**MATERIAL SUPPLIED:**
[Start of Attachment]

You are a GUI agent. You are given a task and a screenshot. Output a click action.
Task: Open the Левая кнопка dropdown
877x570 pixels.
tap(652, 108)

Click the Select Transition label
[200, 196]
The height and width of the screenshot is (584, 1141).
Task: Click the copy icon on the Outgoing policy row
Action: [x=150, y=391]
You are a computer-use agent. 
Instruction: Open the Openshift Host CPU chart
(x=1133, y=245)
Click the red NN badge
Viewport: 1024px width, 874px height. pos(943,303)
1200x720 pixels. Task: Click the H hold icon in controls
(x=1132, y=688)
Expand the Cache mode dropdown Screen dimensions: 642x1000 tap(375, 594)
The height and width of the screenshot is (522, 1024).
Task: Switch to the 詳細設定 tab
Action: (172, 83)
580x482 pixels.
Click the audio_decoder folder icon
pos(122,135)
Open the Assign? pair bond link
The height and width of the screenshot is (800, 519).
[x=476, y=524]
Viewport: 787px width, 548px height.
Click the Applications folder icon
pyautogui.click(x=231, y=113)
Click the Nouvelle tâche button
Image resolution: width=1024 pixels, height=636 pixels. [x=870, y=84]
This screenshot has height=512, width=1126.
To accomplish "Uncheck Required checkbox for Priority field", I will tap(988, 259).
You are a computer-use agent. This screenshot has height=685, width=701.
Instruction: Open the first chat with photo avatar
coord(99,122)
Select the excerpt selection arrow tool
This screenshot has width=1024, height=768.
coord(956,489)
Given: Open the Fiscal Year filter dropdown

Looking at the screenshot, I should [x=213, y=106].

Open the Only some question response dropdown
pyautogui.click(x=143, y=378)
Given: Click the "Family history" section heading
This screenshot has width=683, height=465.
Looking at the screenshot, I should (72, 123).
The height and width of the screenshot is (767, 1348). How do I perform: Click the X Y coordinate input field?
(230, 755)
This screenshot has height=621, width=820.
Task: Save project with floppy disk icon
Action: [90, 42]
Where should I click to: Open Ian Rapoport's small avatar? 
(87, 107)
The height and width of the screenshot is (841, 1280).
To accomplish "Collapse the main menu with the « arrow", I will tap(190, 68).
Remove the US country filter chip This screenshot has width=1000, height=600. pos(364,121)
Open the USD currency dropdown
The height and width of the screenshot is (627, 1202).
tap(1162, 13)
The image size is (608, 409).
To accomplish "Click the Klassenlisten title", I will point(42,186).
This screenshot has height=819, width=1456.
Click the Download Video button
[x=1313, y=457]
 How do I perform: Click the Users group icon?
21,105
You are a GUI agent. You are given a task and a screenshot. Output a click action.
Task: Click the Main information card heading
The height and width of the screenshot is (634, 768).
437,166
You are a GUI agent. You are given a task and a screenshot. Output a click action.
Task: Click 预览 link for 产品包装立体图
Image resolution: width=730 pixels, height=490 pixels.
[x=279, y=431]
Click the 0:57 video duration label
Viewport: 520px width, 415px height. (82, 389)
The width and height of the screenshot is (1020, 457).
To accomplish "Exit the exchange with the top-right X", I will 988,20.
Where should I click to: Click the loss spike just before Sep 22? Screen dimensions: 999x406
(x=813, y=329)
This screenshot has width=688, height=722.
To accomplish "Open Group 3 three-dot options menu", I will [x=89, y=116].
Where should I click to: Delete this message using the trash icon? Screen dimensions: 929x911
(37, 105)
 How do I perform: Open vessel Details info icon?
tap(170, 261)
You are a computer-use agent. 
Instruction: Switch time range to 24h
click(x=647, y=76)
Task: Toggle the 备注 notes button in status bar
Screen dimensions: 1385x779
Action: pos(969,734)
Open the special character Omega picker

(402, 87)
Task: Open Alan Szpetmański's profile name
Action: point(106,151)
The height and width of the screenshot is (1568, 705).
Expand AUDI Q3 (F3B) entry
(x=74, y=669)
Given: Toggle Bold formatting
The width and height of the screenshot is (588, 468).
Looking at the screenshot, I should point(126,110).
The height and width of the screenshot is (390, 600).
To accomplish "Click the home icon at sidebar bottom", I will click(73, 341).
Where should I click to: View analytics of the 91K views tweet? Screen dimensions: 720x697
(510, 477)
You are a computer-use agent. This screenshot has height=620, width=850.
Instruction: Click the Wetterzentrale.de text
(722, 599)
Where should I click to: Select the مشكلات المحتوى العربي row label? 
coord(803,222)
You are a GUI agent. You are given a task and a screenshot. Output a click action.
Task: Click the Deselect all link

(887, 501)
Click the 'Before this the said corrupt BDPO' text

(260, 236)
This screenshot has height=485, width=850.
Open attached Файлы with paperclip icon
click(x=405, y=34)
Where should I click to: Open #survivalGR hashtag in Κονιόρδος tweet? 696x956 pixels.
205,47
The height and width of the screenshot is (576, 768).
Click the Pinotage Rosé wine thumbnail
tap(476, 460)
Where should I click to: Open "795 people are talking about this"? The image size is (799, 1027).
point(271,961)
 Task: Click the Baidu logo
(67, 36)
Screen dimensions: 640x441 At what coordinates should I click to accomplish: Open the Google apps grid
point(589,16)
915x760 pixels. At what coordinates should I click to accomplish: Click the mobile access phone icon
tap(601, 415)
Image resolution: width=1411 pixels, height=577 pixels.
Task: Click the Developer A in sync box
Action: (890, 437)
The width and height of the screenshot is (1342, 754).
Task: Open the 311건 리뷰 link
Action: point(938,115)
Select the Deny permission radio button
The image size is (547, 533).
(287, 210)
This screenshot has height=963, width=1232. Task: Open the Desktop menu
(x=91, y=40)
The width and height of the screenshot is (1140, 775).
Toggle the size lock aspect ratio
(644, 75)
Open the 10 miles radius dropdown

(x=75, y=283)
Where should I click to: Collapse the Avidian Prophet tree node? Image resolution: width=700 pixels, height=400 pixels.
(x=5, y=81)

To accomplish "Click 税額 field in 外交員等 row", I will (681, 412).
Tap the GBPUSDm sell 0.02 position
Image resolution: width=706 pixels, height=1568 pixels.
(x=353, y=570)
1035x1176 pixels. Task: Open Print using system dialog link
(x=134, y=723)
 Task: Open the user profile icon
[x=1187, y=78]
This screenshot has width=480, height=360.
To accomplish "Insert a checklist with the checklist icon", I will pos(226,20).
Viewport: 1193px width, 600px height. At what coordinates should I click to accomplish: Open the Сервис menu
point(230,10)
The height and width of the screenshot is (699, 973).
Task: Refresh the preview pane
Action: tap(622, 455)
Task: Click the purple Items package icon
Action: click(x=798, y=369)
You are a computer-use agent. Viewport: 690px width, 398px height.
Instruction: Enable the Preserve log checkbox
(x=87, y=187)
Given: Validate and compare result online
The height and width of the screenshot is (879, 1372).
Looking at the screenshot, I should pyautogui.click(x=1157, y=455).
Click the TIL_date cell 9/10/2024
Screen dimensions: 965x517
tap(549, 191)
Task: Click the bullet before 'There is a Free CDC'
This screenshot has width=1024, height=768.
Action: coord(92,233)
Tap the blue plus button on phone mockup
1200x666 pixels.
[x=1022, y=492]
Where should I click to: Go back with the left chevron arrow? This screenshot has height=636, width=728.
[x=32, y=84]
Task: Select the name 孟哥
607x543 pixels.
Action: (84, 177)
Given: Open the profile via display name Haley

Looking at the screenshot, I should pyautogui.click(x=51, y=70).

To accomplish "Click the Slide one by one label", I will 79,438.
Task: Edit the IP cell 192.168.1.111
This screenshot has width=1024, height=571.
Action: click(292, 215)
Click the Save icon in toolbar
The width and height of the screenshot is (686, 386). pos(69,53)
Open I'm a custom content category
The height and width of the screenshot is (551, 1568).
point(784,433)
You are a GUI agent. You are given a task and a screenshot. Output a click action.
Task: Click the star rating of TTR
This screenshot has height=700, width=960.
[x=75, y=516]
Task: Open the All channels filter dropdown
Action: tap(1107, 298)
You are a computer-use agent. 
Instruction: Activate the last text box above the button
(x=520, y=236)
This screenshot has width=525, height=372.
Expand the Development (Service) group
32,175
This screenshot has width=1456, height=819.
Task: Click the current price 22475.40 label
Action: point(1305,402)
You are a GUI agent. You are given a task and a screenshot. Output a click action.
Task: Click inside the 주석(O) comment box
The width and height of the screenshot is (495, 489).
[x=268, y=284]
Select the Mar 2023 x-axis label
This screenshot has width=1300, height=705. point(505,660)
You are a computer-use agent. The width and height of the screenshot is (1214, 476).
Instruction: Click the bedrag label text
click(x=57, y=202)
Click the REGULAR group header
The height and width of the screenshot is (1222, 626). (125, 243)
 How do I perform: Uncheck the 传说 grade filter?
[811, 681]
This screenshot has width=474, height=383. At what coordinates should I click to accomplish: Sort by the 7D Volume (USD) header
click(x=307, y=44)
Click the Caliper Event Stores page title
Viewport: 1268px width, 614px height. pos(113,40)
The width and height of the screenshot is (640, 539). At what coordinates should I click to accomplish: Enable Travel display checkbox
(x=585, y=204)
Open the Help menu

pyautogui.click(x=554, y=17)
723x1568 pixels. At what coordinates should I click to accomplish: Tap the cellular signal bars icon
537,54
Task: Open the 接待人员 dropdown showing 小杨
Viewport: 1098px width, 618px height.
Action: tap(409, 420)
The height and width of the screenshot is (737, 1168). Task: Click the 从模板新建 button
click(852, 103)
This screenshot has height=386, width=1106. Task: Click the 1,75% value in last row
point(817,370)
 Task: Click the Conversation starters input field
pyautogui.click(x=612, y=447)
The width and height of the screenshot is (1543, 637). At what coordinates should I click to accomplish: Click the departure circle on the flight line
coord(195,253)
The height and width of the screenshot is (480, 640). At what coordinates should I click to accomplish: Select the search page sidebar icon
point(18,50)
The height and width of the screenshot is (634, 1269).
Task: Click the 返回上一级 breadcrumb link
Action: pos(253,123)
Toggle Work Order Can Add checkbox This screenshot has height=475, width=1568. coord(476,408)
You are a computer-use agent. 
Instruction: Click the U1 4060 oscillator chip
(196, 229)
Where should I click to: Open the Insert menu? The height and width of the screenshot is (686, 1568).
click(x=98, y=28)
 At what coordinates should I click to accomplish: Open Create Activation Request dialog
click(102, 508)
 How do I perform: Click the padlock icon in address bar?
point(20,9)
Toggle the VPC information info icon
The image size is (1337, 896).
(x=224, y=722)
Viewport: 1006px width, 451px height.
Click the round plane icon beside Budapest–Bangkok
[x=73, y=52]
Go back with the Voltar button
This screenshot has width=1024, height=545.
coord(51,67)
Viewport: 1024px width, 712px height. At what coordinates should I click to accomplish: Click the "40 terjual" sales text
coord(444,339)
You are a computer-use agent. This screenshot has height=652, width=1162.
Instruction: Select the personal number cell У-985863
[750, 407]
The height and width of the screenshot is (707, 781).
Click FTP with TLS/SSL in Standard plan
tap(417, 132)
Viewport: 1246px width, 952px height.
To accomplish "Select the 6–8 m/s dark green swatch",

[End of Attachment]

**WORK TO COMPLETE:**
If a line above holds the word "heading", copy it.

**ANSWER SPACE:**
Given: Click the "Family history" section heading
Task: Click the Main information card heading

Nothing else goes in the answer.